**Your goal**
After the line containing "Kontakt (1358, 44)", write nothing more; before it, reproduce every line of the material below exactly, starting with the first.

**Input data**
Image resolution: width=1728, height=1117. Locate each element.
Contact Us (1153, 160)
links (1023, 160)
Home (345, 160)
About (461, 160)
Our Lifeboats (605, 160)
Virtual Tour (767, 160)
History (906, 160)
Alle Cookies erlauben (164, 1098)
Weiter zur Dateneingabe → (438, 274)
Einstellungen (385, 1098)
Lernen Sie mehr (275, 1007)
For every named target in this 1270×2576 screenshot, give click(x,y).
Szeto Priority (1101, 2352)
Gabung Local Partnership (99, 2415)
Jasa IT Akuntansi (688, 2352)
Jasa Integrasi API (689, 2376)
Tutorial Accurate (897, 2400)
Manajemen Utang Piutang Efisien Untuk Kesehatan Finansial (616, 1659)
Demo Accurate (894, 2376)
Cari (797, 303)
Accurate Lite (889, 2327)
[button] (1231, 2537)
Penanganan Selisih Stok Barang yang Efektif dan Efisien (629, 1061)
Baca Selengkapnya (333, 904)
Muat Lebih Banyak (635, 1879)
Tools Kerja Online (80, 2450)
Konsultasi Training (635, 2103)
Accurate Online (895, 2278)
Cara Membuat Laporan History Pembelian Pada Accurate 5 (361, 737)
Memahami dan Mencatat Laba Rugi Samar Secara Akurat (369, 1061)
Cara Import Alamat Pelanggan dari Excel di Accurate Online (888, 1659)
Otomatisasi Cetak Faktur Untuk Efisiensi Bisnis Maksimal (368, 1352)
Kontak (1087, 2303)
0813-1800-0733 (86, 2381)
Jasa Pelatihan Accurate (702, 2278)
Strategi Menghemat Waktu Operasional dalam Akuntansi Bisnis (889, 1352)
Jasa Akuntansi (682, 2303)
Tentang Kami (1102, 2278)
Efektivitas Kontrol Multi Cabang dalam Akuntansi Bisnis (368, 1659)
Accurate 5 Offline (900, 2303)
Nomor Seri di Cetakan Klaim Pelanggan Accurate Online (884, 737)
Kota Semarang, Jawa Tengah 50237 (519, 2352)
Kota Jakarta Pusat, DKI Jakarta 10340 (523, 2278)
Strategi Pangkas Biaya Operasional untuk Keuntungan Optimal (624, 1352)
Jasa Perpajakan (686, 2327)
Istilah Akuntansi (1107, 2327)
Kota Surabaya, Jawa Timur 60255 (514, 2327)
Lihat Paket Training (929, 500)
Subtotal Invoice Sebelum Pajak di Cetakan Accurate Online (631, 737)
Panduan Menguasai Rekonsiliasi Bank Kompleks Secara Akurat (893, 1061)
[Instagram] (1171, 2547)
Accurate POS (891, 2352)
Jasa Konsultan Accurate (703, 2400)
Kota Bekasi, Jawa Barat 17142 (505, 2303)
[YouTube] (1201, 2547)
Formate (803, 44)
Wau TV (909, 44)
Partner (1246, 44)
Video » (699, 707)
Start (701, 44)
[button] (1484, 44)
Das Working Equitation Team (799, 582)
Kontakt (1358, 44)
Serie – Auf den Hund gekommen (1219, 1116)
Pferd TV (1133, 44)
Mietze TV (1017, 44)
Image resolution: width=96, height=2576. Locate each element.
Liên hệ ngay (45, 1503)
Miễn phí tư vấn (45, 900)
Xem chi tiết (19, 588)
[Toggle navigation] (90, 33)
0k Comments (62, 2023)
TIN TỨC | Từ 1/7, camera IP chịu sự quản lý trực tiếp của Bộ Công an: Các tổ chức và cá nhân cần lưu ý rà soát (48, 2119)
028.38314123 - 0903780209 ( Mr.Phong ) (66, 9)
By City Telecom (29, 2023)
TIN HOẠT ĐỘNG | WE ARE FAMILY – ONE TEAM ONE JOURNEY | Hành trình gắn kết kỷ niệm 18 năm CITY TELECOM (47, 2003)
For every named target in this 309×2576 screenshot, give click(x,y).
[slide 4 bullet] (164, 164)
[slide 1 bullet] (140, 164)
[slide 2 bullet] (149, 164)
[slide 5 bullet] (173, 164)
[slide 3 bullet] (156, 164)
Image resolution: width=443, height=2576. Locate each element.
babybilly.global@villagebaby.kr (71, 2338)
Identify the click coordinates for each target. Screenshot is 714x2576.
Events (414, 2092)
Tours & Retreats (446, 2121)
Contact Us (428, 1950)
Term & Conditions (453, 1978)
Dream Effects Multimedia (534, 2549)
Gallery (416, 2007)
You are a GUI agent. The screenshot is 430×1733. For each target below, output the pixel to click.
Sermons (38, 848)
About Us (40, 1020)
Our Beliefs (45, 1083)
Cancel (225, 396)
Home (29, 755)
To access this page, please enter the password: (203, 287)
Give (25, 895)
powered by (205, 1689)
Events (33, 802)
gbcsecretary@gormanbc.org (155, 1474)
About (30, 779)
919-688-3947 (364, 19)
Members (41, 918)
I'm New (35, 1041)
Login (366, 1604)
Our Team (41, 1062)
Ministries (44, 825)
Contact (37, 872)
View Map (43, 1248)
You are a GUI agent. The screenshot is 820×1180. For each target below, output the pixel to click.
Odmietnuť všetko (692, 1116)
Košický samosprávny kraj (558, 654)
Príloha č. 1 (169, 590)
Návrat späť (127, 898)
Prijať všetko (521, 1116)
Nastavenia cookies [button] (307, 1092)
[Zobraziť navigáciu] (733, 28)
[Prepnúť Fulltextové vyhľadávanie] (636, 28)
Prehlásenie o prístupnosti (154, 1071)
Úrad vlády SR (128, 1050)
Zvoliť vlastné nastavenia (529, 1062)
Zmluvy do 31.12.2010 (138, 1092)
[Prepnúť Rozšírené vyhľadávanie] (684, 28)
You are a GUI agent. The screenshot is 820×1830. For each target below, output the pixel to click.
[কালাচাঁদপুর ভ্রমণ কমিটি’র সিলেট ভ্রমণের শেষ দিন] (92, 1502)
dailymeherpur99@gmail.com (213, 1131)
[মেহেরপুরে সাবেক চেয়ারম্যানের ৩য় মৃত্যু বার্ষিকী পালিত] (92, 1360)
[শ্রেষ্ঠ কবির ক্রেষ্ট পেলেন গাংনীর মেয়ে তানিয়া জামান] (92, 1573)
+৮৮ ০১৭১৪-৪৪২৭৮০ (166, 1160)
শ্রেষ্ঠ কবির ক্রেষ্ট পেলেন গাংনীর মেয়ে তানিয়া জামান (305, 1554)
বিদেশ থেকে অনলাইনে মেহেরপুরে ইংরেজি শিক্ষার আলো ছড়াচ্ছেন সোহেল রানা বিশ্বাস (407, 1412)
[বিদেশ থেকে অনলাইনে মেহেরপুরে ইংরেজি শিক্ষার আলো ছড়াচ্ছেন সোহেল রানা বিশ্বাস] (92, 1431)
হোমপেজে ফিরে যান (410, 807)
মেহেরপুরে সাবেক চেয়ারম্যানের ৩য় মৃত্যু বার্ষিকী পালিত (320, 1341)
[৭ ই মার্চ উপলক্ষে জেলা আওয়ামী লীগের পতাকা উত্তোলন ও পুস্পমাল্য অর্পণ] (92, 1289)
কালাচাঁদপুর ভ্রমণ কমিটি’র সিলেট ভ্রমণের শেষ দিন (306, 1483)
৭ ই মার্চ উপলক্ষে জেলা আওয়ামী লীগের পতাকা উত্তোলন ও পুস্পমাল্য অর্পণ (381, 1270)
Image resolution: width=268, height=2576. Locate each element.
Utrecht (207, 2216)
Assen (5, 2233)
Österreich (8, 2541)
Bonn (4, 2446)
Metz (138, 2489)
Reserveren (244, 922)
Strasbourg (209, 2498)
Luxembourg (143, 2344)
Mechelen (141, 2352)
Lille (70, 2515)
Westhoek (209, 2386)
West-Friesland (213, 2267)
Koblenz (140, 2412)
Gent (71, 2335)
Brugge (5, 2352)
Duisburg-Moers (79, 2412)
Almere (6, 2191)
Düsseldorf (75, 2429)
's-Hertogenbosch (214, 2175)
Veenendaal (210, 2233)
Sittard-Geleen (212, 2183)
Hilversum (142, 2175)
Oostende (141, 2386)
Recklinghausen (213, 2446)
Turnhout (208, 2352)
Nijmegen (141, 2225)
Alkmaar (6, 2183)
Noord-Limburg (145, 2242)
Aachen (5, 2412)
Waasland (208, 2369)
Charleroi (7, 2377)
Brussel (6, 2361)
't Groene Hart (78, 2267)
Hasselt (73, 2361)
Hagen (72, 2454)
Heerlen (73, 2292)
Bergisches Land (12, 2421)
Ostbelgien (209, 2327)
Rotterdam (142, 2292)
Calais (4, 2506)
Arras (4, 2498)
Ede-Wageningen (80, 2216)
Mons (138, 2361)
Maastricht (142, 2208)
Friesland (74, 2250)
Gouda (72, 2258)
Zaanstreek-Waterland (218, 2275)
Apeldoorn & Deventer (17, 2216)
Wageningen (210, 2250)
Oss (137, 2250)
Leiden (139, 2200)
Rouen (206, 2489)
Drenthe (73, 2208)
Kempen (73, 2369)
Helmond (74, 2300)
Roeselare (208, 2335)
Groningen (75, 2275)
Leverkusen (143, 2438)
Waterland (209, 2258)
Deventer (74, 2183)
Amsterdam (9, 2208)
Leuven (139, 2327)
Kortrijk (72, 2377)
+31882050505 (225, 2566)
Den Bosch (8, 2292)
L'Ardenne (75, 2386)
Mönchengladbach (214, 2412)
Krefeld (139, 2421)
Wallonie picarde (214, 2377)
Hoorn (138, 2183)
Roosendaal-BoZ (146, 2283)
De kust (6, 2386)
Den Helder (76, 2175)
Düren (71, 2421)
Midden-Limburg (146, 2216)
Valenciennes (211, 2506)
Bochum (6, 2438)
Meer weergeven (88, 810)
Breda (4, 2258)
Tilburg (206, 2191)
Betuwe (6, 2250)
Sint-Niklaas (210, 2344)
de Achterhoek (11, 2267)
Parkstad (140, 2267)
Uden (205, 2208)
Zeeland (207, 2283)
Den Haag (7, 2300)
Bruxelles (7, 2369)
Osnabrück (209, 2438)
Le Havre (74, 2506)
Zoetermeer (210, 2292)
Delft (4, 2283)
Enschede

**Reply**
Image resolution: width=1728, height=1117. Locate each element.
Contact Us (1153, 160)
links (1023, 160)
Home (345, 160)
About (461, 160)
Our Lifeboats (605, 160)
Virtual Tour (767, 160)
History (906, 160)
Alle Cookies erlauben (164, 1098)
Weiter zur Dateneingabe → (438, 274)
Einstellungen (385, 1098)
Lernen Sie mehr (275, 1007)
For every named target in this 1270×2576 screenshot, give click(x,y).
Szeto Priority (1101, 2352)
Gabung Local Partnership (99, 2415)
Jasa IT Akuntansi (688, 2352)
Jasa Integrasi API (689, 2376)
Tutorial Accurate (897, 2400)
Manajemen Utang Piutang Efisien Untuk Kesehatan Finansial (616, 1659)
Demo Accurate (894, 2376)
Cari (797, 303)
Accurate Lite (889, 2327)
[button] (1231, 2537)
Penanganan Selisih Stok Barang yang Efektif dan Efisien (629, 1061)
Baca Selengkapnya (333, 904)
Muat Lebih Banyak (635, 1879)
Tools Kerja Online (80, 2450)
Konsultasi Training (635, 2103)
Accurate Online (895, 2278)
Cara Membuat Laporan History Pembelian Pada Accurate 5 (361, 737)
Memahami dan Mencatat Laba Rugi Samar Secara Akurat (369, 1061)
Cara Import Alamat Pelanggan dari Excel di Accurate Online (888, 1659)
Otomatisasi Cetak Faktur Untuk Efisiensi Bisnis Maksimal (368, 1352)
Kontak (1087, 2303)
0813-1800-0733 (86, 2381)
Jasa Pelatihan Accurate (702, 2278)
Strategi Menghemat Waktu Operasional dalam Akuntansi Bisnis (889, 1352)
Jasa Akuntansi (682, 2303)
Tentang Kami (1102, 2278)
Efektivitas Kontrol Multi Cabang dalam Akuntansi Bisnis (368, 1659)
Accurate 5 Offline (900, 2303)
Nomor Seri di Cetakan Klaim Pelanggan Accurate Online (884, 737)
Kota Semarang, Jawa Tengah 50237 (519, 2352)
Kota Jakarta Pusat, DKI Jakarta 10340 (523, 2278)
Strategi Pangkas Biaya Operasional untuk Keuntungan Optimal (624, 1352)
Jasa Perpajakan (686, 2327)
Istilah Akuntansi (1107, 2327)
Kota Surabaya, Jawa Timur 60255 (514, 2327)
Lihat Paket Training (929, 500)
Subtotal Invoice Sebelum Pajak di Cetakan Accurate Online (631, 737)
Panduan Menguasai Rekonsiliasi Bank Kompleks Secara Akurat (893, 1061)
[Instagram] (1171, 2547)
Accurate POS (891, 2352)
Jasa Konsultan Accurate (703, 2400)
Kota Bekasi, Jawa Barat 17142 (505, 2303)
[YouTube] (1201, 2547)
Formate (803, 44)
Wau TV (909, 44)
Partner (1246, 44)
Video » (699, 707)
Start (701, 44)
[button] (1484, 44)
Das Working Equitation Team (799, 582)
Kontakt (1358, 44)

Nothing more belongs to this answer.